One Boise International Market Business Reopens Solo

Apr 14, 2016

We introduced you to Kutukira Mberwa about a year ago when the Boise International Market was celebrating its grand opening. We heard from her again last September after she lost her business when the market was destroyed by a fire. Two weeks ago, Mberwa and husband Abdul Mukomwa reopened Loba African Fashions. Loba sold traditional African cloths, jewelry and accessories from its stall in the international market. It will sell those things again, and offer food and cooking products, at its new shop on Boise’s Vista Avenue.

“We lost hope when the fire took everything,” Mberwa says. “Now we’re have hope again.”

Their three young children are running around the racks of brightly-colored African dresses and shirts. They come along when it’s Mberwa’s turn to run the shop. The couple and a cousin who is also a partner have to keep the store staffed around their other jobs.

The food section isn’t finished yet but it does have a few things: cooking pots, rice, tea and some mysterious wooden objects with a round, serrated blade sticking out. Mberwa says they’re coconut shredding stools and they’re common back home.

Mberwa and Mukomwa are refugees from Tanzania. They’ve been in Boise more than a decade. They say they loved being part of the Boise International Market but Mukomwa says they didn’t know when or if something like it would be built.

“If another location like the Boise International Market opens, I’ll be the first one to sign the contract and be one of the members there,” he says. “But the thing is I want to see myself do stuff. Just sitting back and just kind of waiting and stuff like that. That’s just not for me.”

Mukomwa presides over the cases of jewelry and other accessories. These were their best sellers when Loba was part of the Boise International Market.
Credit Adam Cotterell / Boise State Public Radio

Mukomwa says they didn’t borrow money to open the shop and they didn’t get insurance money after the fire. He says they used savings and sold land they owned in Africa.

Despite the impatience to get started and the restored sense of hope having their own business again brings, the couple also says they’re kind of scared.

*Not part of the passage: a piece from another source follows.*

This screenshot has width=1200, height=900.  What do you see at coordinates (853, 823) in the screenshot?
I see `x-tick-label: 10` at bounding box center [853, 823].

Opening a business is always risky and theirs may be particularly so. They don’t think they’ll make it if only other Africans shop at Loba. They need customers from the broader community.

They had a lot more security at the Boise International Market. There was lots of foot traffic and the couple shared rent with other businesses. Now, they’re somewhat hidden behind a comic book shop and they’re on their own. So far they’ve only made about $150 in sales.